AIM OF THE TASK: Among the entries that follow, find every line with the word "will" and copy it.

SUPPLIED ENTRIES:
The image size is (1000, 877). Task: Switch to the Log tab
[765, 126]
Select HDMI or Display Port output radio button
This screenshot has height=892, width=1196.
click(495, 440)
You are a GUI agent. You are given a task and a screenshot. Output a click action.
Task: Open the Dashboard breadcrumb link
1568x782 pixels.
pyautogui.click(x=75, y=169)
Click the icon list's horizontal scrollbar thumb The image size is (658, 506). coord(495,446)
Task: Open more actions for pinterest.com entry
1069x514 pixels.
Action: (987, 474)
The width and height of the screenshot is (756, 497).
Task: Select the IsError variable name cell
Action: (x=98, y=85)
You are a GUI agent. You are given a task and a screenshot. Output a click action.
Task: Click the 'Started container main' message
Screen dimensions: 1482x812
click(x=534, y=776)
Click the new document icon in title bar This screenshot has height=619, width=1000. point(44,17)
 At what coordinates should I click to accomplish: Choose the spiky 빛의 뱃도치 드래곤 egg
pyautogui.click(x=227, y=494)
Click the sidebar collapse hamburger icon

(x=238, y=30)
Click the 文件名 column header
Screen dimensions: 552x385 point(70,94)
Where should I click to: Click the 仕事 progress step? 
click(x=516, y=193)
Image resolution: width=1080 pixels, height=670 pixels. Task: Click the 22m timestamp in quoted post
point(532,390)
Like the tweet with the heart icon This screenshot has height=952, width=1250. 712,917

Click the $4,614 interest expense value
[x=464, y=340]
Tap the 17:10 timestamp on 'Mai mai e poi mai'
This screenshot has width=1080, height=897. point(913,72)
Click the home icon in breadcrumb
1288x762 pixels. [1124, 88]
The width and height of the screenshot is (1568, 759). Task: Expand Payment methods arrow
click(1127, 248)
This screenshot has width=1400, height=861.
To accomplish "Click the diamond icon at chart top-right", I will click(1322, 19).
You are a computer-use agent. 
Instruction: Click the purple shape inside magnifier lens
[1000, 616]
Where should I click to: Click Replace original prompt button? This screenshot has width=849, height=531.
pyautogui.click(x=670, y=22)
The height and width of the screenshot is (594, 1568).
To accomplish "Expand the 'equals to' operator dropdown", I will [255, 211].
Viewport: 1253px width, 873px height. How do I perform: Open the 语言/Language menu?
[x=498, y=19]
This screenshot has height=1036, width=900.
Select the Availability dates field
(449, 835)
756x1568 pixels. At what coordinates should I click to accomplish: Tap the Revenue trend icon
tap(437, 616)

RESULT FOR THIS TASK:
To accomplish "Click the diamond icon at chart top-right", I will click(1322, 19).
To accomplish "Expand the 'equals to' operator dropdown", I will [255, 211].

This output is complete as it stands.